> Task instructions
Set every record down again, identical to the original.

Stored data entries:
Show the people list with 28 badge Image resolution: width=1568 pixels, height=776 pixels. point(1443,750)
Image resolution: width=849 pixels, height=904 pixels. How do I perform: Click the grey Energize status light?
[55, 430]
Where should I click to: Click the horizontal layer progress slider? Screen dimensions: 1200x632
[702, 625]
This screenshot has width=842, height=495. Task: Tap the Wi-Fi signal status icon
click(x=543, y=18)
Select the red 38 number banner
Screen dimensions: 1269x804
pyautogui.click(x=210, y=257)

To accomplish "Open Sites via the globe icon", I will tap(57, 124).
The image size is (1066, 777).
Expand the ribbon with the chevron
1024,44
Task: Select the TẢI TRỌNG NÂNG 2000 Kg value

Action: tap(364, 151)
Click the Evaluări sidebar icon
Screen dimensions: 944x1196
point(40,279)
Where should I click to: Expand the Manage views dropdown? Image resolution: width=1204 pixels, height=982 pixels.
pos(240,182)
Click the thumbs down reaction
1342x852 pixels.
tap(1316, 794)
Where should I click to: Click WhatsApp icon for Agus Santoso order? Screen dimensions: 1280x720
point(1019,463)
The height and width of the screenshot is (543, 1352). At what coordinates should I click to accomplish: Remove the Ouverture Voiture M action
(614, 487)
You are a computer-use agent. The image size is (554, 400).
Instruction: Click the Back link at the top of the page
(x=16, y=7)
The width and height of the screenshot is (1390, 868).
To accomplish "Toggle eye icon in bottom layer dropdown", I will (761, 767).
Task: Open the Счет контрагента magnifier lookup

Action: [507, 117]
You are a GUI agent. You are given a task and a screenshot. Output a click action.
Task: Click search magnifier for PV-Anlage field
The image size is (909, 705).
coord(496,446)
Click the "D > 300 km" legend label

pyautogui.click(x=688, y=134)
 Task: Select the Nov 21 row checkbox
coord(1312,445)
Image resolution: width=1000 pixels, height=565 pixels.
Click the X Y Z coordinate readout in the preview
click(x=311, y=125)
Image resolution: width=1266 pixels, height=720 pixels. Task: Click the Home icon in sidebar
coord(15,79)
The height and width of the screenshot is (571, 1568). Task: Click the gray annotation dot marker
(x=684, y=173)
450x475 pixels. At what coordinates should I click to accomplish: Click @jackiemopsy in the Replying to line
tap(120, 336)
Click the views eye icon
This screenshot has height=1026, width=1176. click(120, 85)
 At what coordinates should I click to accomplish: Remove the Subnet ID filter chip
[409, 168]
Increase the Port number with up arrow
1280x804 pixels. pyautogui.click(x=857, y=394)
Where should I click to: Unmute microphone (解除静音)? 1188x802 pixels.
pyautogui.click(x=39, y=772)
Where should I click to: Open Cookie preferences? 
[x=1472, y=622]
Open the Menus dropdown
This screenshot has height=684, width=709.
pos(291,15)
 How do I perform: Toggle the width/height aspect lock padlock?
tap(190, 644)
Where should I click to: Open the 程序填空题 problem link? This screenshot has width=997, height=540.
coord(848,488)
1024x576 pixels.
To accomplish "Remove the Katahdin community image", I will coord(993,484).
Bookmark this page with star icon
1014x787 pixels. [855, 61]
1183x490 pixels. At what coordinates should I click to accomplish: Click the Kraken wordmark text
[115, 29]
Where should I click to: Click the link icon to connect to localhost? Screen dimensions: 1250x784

> Answer to the exercise
Show the people list with 28 badge Image resolution: width=1568 pixels, height=776 pixels. point(1443,750)
Image resolution: width=849 pixels, height=904 pixels. How do I perform: Click the grey Energize status light?
[55, 430]
Where should I click to: Click the horizontal layer progress slider? Screen dimensions: 1200x632
[702, 625]
This screenshot has width=842, height=495. Task: Tap the Wi-Fi signal status icon
click(x=543, y=18)
Select the red 38 number banner
Screen dimensions: 1269x804
pyautogui.click(x=210, y=257)

To accomplish "Open Sites via the globe icon", I will tap(57, 124).
The image size is (1066, 777).
Expand the ribbon with the chevron
1024,44
Task: Select the TẢI TRỌNG NÂNG 2000 Kg value

Action: tap(364, 151)
Click the Evaluări sidebar icon
Screen dimensions: 944x1196
point(40,279)
Where should I click to: Expand the Manage views dropdown? Image resolution: width=1204 pixels, height=982 pixels.
pos(240,182)
Click the thumbs down reaction
1342x852 pixels.
tap(1316, 794)
Where should I click to: Click WhatsApp icon for Agus Santoso order? Screen dimensions: 1280x720
point(1019,463)
The height and width of the screenshot is (543, 1352). At what coordinates should I click to accomplish: Remove the Ouverture Voiture M action
(614, 487)
You are a computer-use agent. The image size is (554, 400).
Instruction: Click the Back link at the top of the page
(x=16, y=7)
The width and height of the screenshot is (1390, 868).
To accomplish "Toggle eye icon in bottom layer dropdown", I will (761, 767).
Task: Open the Счет контрагента magnifier lookup

Action: [507, 117]
You are a GUI agent. You are given a task and a screenshot. Output a click action.
Task: Click search magnifier for PV-Anlage field
The image size is (909, 705).
coord(496,446)
Click the "D > 300 km" legend label

pyautogui.click(x=688, y=134)
 Task: Select the Nov 21 row checkbox
coord(1312,445)
Image resolution: width=1000 pixels, height=565 pixels.
Click the X Y Z coordinate readout in the preview
click(x=311, y=125)
Image resolution: width=1266 pixels, height=720 pixels. Task: Click the Home icon in sidebar
coord(15,79)
The height and width of the screenshot is (571, 1568). Task: Click the gray annotation dot marker
(x=684, y=173)
450x475 pixels. At what coordinates should I click to accomplish: Click @jackiemopsy in the Replying to line
tap(120, 336)
Click the views eye icon
This screenshot has height=1026, width=1176. click(120, 85)
 At what coordinates should I click to accomplish: Remove the Subnet ID filter chip
[409, 168]
Increase the Port number with up arrow
1280x804 pixels. pyautogui.click(x=857, y=394)
Where should I click to: Unmute microphone (解除静音)? 1188x802 pixels.
pyautogui.click(x=39, y=772)
Where should I click to: Open Cookie preferences? 
[x=1472, y=622]
Open the Menus dropdown
This screenshot has height=684, width=709.
pos(291,15)
 How do I perform: Toggle the width/height aspect lock padlock?
tap(190, 644)
Where should I click to: Open the 程序填空题 problem link? This screenshot has width=997, height=540.
coord(848,488)
1024x576 pixels.
To accomplish "Remove the Katahdin community image", I will coord(993,484).
Bookmark this page with star icon
1014x787 pixels. [855, 61]
1183x490 pixels. At what coordinates should I click to accomplish: Click the Kraken wordmark text
[115, 29]
Where should I click to: Click the link icon to connect to localhost? Screen dimensions: 1250x784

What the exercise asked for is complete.